▶ [Your goal] What you should end up with is an exact copy of the lines from the one holding "Task: Toggle Billed Fees legend series" through the last line of the entries below, both included, and nothing else; leave every picture out.

▶ [Data shown]
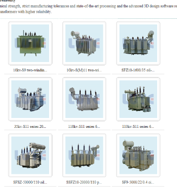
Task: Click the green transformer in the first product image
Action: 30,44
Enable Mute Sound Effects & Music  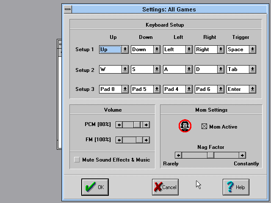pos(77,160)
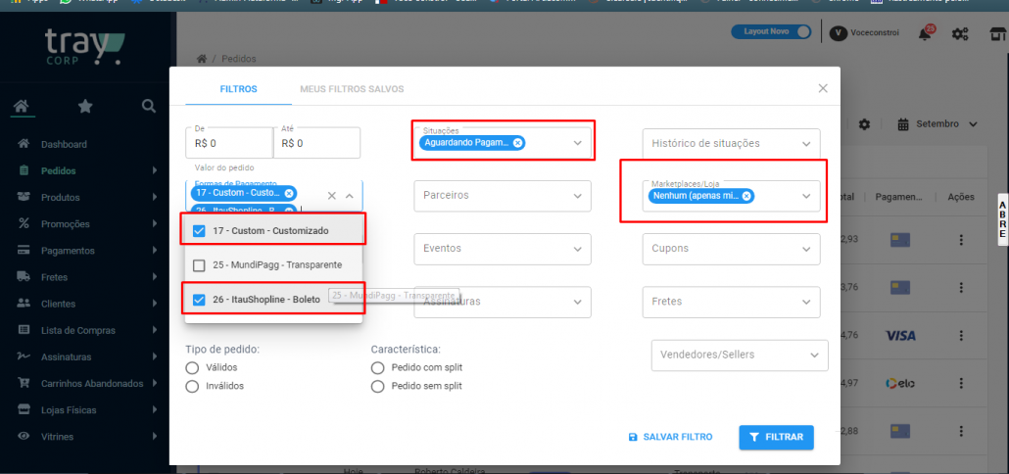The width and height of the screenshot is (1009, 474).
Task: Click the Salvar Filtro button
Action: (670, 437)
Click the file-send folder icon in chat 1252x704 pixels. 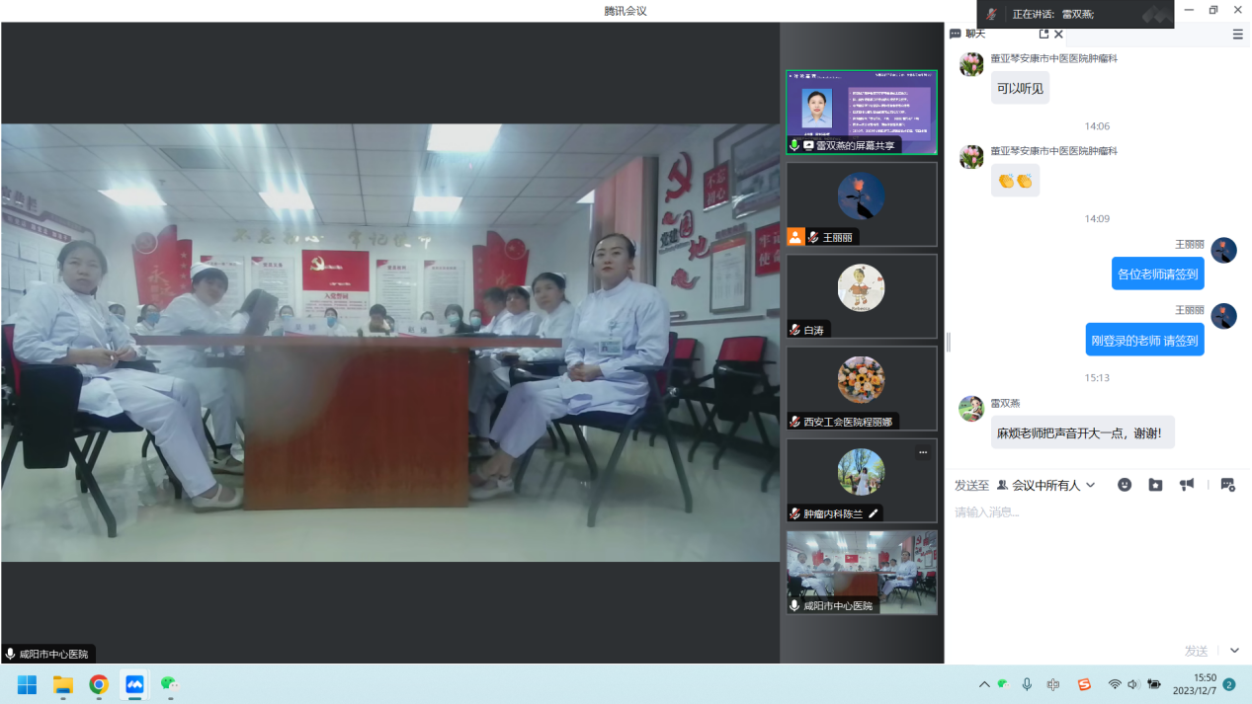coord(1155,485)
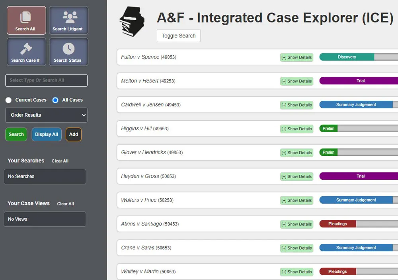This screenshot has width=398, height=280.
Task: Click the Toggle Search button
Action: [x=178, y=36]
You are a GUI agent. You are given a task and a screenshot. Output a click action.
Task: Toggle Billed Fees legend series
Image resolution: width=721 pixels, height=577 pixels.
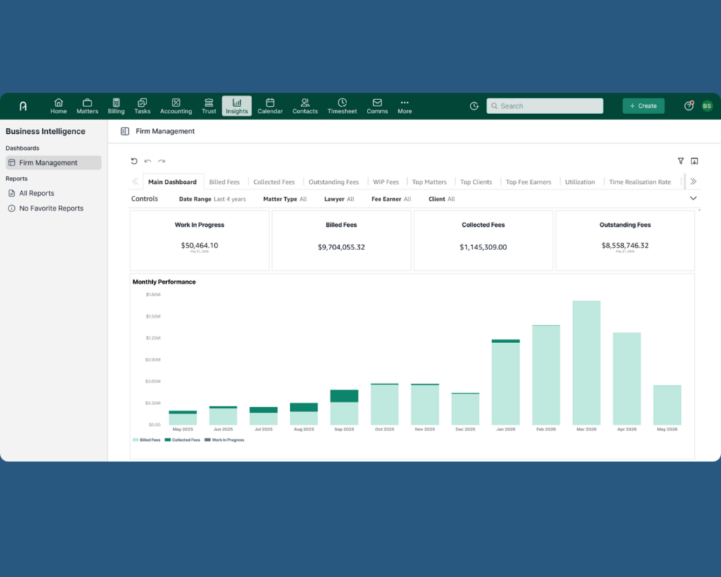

▶ [Exercise result]
Task: Toggle Billed Fees legend series
Image resolution: width=721 pixels, height=577 pixels.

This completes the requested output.